Task item: Could you copy every record below exactly as it stands?

Entries supplied:
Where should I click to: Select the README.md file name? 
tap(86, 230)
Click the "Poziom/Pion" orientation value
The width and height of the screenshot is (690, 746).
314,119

Answer to this exercise:
Where should I click to: Select the README.md file name? 
tap(86, 230)
Click the "Poziom/Pion" orientation value
The width and height of the screenshot is (690, 746).
314,119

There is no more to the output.